Ramona sat on her bed, feeling ridiculous, listening as hard as she could for anyone screaming. A demon was getting her water. A demon from Hell’s corporate structure was fetching her hangover supplies like some kind of evil assistant.

Her life had officially become a joke.

Ramona felt a strange tug in her ribs as the demon left her sight, but Azareth returned a minute later with a glass of water and two aspirin she’d apparently found in the bathroom cabinet. She set them on the nightstand. “Drink, Mortal. All of it.”

“Did anyone see you?”

“No, Mortal.”

“Stop calling me that.”

“No.”

Ramona sighed. “Why not?”

“Because it annoys you.” A mischievous light seemed to glint in Azareth’s eye. “And I have very little entertainment at the moment.”

Ramona took the aspirin and drank half the glass. The water was cold and delicious. “Thank you.”

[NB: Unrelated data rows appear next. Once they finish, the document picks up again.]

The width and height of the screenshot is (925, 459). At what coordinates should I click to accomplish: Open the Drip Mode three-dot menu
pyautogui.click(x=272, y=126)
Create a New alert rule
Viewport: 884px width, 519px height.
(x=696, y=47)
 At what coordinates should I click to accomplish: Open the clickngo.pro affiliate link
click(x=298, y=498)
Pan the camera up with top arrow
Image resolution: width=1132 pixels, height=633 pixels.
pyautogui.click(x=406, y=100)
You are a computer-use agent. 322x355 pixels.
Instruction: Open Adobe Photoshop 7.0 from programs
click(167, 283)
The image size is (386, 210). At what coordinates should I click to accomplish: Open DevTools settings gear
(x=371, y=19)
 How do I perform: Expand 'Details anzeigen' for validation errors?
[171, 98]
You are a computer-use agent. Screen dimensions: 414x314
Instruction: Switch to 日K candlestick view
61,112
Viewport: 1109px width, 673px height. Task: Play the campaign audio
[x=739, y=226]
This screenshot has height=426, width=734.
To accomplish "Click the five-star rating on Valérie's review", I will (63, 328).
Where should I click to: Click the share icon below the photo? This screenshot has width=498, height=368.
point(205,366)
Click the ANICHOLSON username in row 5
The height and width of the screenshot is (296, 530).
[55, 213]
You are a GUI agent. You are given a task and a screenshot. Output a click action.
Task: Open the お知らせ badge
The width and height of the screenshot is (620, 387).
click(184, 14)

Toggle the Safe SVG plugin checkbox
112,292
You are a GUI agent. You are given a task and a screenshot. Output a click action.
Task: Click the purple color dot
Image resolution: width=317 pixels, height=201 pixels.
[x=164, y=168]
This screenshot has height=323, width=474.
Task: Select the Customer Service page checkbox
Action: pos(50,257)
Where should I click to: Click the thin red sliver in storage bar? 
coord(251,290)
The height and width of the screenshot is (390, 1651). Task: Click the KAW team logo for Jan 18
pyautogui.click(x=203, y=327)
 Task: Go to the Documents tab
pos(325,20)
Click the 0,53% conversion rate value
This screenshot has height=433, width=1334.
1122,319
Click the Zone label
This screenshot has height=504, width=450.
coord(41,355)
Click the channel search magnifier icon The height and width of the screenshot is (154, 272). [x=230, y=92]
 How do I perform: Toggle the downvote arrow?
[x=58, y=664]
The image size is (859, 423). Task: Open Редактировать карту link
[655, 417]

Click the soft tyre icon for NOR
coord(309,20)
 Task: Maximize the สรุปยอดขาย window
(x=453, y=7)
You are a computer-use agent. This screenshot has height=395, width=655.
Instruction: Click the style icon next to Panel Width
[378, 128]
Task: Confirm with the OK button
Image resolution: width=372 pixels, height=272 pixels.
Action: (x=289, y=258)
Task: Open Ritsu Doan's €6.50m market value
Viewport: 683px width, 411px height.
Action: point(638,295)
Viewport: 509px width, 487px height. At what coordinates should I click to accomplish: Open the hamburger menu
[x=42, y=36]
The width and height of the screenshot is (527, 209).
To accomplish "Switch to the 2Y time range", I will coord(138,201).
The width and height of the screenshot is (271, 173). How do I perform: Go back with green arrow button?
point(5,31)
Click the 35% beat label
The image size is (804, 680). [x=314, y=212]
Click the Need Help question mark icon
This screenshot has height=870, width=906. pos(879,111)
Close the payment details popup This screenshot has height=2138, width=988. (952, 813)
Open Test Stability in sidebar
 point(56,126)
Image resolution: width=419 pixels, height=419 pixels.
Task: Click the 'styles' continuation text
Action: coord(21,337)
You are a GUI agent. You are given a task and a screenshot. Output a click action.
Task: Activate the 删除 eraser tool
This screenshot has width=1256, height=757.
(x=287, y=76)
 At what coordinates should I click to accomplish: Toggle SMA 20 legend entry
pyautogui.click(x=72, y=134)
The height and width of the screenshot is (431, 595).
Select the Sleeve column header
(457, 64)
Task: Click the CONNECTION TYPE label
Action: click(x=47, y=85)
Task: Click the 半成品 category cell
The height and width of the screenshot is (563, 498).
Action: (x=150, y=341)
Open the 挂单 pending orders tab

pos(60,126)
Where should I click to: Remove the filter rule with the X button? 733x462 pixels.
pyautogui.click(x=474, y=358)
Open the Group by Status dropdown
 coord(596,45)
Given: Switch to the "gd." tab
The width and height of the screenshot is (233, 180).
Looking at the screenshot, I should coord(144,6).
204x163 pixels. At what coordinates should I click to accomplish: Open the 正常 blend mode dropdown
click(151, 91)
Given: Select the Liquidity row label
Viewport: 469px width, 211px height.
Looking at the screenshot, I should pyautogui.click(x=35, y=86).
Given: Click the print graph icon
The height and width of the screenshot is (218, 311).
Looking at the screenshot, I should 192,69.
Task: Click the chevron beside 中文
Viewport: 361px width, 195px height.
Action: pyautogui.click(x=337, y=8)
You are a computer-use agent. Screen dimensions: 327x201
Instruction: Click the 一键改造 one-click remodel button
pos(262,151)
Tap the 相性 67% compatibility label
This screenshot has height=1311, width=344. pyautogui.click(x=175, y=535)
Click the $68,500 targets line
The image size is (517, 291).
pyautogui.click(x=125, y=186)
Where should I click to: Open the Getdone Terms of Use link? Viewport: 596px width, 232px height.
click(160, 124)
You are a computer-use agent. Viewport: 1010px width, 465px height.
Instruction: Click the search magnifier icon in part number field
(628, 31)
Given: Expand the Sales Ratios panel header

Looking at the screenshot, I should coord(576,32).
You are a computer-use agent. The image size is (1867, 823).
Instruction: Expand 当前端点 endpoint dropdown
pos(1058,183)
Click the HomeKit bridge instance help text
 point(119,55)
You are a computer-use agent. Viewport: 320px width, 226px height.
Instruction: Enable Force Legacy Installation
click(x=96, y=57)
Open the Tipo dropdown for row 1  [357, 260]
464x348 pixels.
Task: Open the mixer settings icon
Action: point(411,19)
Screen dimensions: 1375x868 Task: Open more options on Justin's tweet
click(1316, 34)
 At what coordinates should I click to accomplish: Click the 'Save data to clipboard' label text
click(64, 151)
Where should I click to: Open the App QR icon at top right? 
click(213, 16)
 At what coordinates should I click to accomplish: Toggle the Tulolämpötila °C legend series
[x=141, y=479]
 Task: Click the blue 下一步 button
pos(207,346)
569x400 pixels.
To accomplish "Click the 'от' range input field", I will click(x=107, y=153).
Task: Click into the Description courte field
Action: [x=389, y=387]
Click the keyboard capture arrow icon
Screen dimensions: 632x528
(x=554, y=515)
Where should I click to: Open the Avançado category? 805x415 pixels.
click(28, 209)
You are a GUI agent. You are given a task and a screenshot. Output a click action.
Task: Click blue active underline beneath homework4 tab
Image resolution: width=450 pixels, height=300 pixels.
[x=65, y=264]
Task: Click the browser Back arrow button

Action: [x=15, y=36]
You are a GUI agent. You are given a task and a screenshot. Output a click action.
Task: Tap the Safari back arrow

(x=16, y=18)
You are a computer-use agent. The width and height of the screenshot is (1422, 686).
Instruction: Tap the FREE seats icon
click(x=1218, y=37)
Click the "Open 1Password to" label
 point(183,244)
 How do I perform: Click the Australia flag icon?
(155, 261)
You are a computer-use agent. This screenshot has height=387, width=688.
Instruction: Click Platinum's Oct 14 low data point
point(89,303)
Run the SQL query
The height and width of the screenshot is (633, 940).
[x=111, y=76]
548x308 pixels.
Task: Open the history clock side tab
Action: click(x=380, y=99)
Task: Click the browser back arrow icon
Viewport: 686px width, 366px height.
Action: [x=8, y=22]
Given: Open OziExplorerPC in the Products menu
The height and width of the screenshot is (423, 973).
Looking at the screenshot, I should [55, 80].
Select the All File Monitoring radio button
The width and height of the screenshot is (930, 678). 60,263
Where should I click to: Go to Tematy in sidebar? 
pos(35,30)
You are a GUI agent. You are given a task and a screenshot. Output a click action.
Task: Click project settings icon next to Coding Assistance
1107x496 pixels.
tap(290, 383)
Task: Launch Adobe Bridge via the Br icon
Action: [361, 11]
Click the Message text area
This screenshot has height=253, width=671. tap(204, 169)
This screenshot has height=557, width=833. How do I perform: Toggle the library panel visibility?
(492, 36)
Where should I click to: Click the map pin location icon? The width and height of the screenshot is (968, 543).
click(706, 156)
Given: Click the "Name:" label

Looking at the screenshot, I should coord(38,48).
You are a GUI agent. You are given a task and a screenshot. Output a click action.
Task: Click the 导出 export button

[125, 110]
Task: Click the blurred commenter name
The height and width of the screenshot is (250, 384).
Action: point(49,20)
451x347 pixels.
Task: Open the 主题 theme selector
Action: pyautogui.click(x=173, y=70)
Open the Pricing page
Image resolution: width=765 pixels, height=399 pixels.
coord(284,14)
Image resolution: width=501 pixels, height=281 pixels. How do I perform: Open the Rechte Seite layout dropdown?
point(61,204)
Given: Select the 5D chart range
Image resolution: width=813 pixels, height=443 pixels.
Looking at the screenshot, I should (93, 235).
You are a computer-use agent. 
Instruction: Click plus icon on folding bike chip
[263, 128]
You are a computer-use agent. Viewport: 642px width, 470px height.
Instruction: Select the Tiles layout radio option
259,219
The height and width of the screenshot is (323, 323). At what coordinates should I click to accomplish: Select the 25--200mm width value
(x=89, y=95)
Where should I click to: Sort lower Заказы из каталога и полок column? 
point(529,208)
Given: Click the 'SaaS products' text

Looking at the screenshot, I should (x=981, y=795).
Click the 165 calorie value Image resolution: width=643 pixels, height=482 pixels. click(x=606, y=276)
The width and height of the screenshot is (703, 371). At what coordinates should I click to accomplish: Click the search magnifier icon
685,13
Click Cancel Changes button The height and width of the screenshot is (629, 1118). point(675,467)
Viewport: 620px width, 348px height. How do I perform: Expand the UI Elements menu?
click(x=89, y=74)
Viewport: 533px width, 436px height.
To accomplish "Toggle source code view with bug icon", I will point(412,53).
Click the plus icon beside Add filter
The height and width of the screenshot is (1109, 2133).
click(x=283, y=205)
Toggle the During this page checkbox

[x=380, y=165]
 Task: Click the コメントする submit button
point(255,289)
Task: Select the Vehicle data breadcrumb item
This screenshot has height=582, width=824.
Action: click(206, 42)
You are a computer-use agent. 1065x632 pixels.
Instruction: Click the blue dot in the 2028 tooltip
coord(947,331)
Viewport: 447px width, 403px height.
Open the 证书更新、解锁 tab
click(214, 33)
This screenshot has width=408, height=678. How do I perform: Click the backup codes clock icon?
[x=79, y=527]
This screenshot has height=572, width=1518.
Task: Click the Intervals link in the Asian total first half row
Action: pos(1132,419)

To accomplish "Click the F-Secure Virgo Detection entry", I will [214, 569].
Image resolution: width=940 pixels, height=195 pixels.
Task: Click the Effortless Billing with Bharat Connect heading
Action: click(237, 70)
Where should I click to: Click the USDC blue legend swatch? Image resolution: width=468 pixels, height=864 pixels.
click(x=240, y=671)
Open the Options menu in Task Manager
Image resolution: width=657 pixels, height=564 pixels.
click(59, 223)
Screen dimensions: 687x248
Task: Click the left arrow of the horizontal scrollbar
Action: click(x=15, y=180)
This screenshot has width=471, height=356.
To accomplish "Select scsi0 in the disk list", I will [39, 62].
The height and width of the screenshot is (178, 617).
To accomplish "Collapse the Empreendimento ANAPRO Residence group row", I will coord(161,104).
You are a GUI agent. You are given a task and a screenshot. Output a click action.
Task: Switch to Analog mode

“Don’t thank me. This is self-preservation. If you’re incapacitated, I’m stuck sitting in that terrible chair indefinitely.”

Ramona rolled her eyes but finished the water. “I need to shower. I have work.”

“Work?”

“Yes. Work. The place where I exchange my time and dignity for money.” Ramona stood up again, slower this time. The aspirin hadn’t kicked in yet, but at least the room wasn’tspinning. “I’m going to be late. Again. Marcus is going to—” She halted. “Wait. Can you…?”

“Can I what?”

“The shower. The bathroom. It’s farther than the kitchen.” Ramona’s brain was trying to do math through the hangover fog. “How far is sixty-six feet in a straight line?”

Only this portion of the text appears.